Studio album by Juvenile • Wacko • Skip
- Released: May 18, 2004
- Recorded: 2003–04
- Studios: Stone House (Los Angeles, CA); Studio Center (Miami, FL); UTP Studios (New Orleans, LA);
- Genres: Southern hip hop; gangsta rap;
- Length: 58:11
- Labels: UTP; Rap-A-Lot 4 Life;
- Producers: J. Prince (exec.); Juvenile (also exec.); Ad Future; Derek "Grizz" Edwards; Donald "XL" Robertson; Slice Tee;

Juvenile • Wacko • Skip chronology
| The Compilation (2002) | The Beginning of the End... (2004) | Nolia Clap (2004) |

Singles from The Beginning of the End...
- "Nolia Clap" Released: August 31, 2004; "What's Up" Released: 2004;

= The Beginning of the End (UTP album) =

The Beginning of the End... is the debut studio album by American hip hop group UTP. It was released on May 18, 2004, through Rap-A-Lot Records.
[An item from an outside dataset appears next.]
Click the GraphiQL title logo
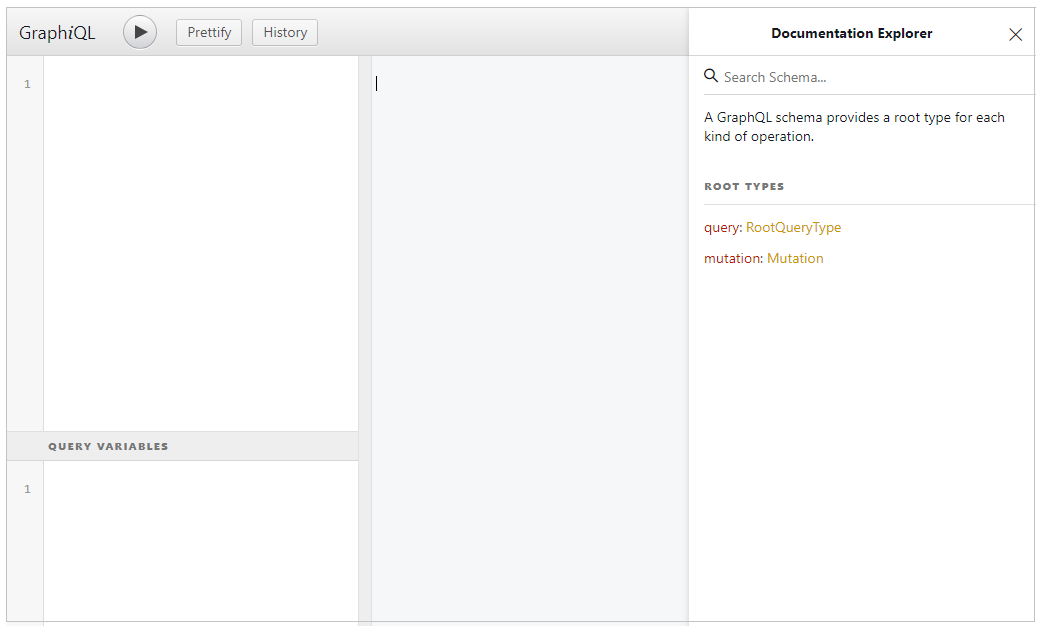Screen dimensions: 1041x630 point(57,32)
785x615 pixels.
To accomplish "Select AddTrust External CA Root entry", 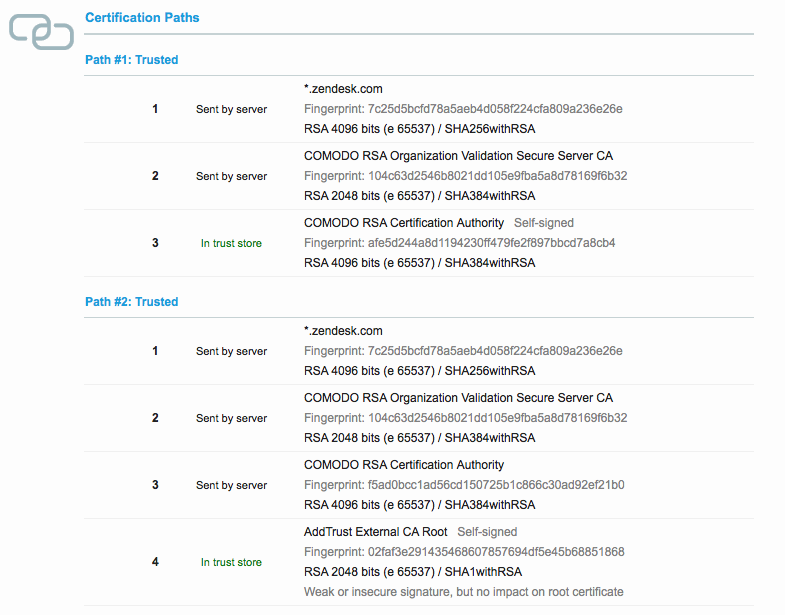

Recording sessions took place at Stone House in Los Angeles, at Studio Center in Miami, and at UTP Studios in New Orleans. Production was handled by Derek "Grizz" Edwards, Slice Tee, Donald "XL" Robertson, Ad Future, and Juvenile. It features guest appearances from Partners-N-Crime, Ms. Tee and Big Zuse.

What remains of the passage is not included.